Previously, enemies were entirely defined using ScriptableObjects and their attacks were reusable classes like “DamagePlayer” and “AddCardsToDiscard”. These classes were attached to the enemy’s ScriptableObject via an array, giving them a list of possible attacks from which they would choose 1 to use each turn. This was great for reusability but not great for customization nor did it allow for complex, multi-turn enemy behavior (like charging up an attack to use next turn).

But now that’s all changed and I’ve introduced the EnemyController. With this, enemies get a slew of new potential abilities. Charge-up attacks, fleeing from combat, explode on death and much more.

The Rest

There area also a whole bunch of more minor changes, bug fixes and some changes that aren’t too impressive to talk about but are big code architecture changes that allow for stuff that you’d expect in this type of strategy game.
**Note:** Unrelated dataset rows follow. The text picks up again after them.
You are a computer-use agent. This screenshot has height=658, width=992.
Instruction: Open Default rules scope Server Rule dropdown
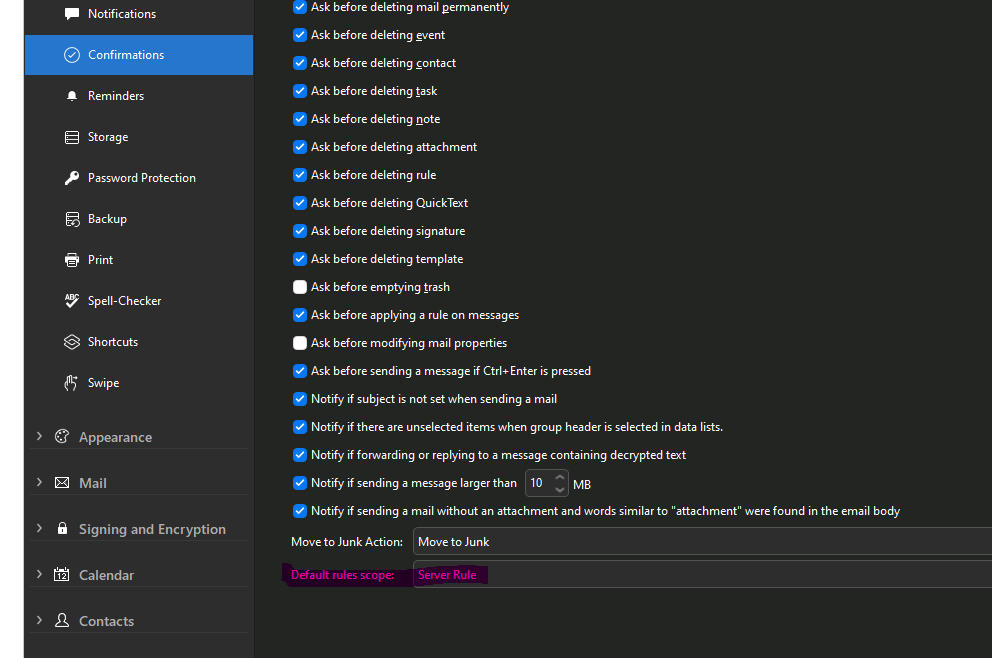(x=702, y=574)
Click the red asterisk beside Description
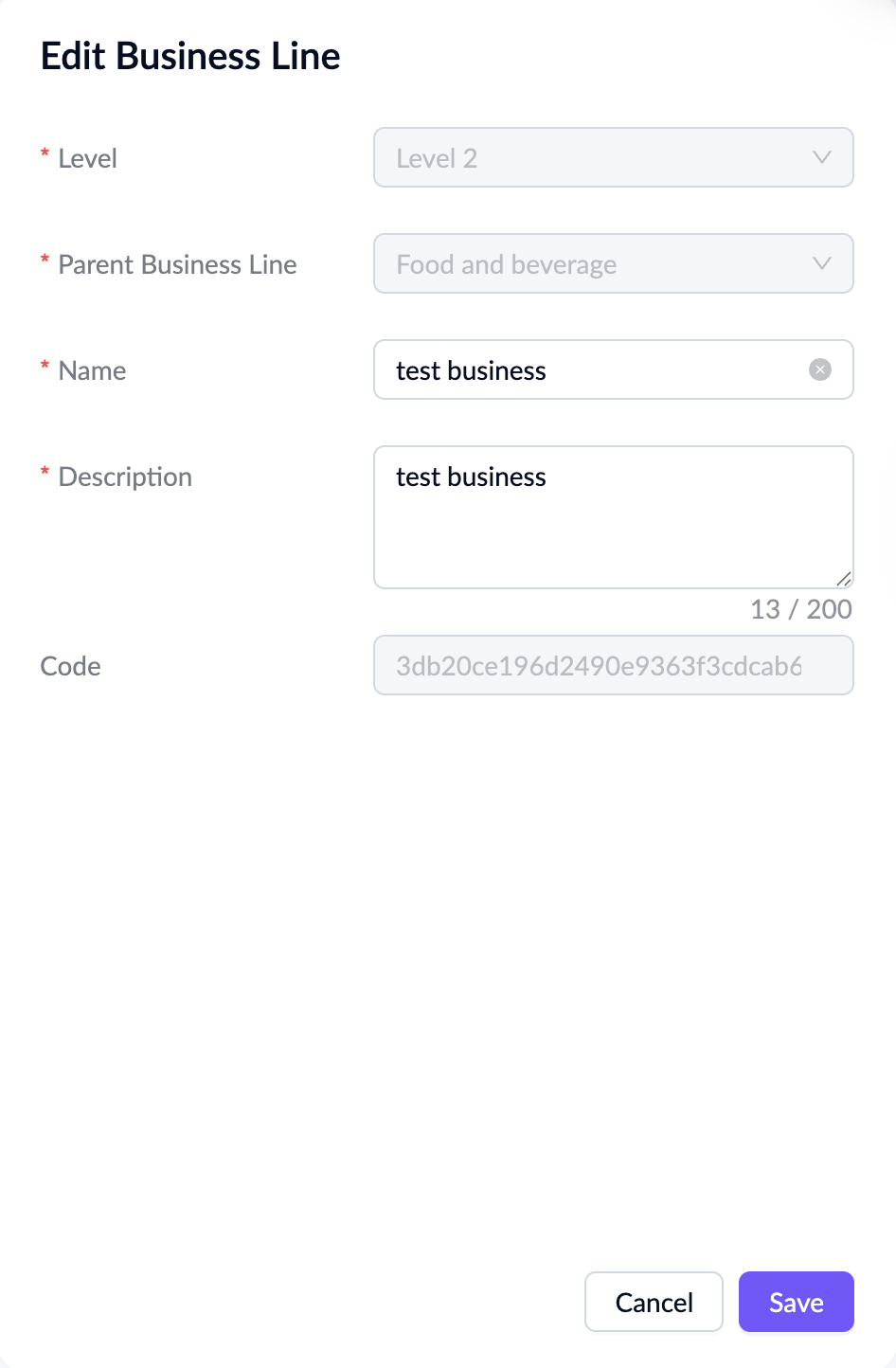The image size is (896, 1368). (x=45, y=473)
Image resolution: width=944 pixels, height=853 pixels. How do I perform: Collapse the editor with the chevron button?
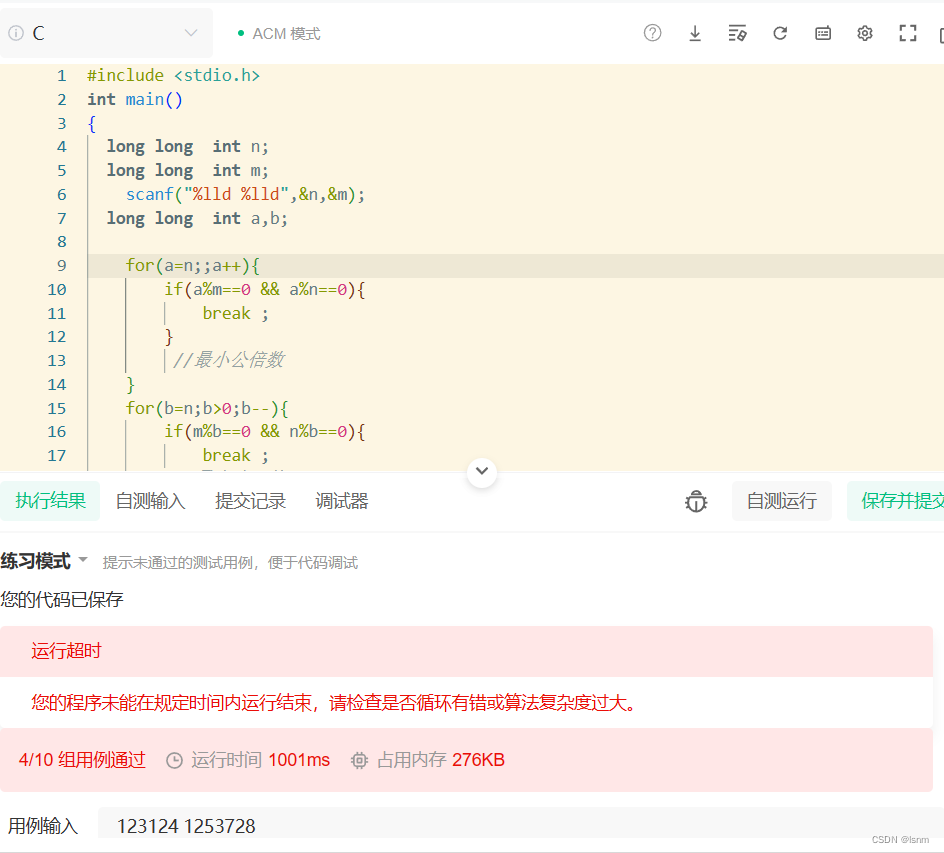point(481,471)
Like spawning new enemies into the current combat. Seems like something that should be easy, but it required a lot of refactoring to get the system able to spawn in enemies all willy-nilly.

Wolf Girl calling in more pups! Those red boxes on that cards are temporary!

So that’s the big stuff. The game is nearing “Feature Complete” and the next few weeks will be focusing on cleaning up the UI/UX mess that has arose from all the rapid prototyping. Looking forward to getting new art and animations from Butzbo soon.

Kick, Punch, Eat Meat Dev Log #1

It is my quest to complete Kick, Punch, Eat Meat and if fortune favors me, turn Robot Monkey Brain into a sustainable venture. Leave a comment if there is any other aspect of this game dev stuff that you are interested in keeping tabs on and I’ll include it in future logs.
Here is what has been happening over the past 4 weeks:

  • Implemented Equipment as playable cards
  • Conducted multiple play tests, gathered a lot of quality feedback (thank you, friends!)
  • Removed Equipment as playable cards
  • Implemented Equipment as items added into Slots on the character. They provide passive effects.
  • Changed the map to a Hex map
  • Implemented Line Of Sight on the map
  • Added Ruins to the map, locations which present the player with special Events
  • Implemented multiple outcomes to events with probabilities used for selecting the outcome of the player’s Choice
  • Recongigering of the Combat UI elements
  • Much balancing of existing Cards, Enemies and abilities
  • Many bug fixes and performance tweaks
  • Progression towards making Robot Monkey Brain into an LLC
  • Researched the Photon plugin for Unity (for future projects)
  • Addressed a performance issue with Instantiating too many cards every time the deck changes
  • Added a number of new Poison card mechanics
An early version of the map with Hexes and their various Biomes. Chests represent Ruins for now and Mountains block movement and line of sight.

Side Quest

Eat all the food in my house before buying new stuff. I’m allowed to buy food that’ll go with something I’ve got an am trying to use up. For example, I have a bunch of granola, so I’m allowed to buy yogurt to eat it with. At this point, I’m getting pretty low on food stuffs and these pickle, salt and coffee ground sandwiches aren’t the best.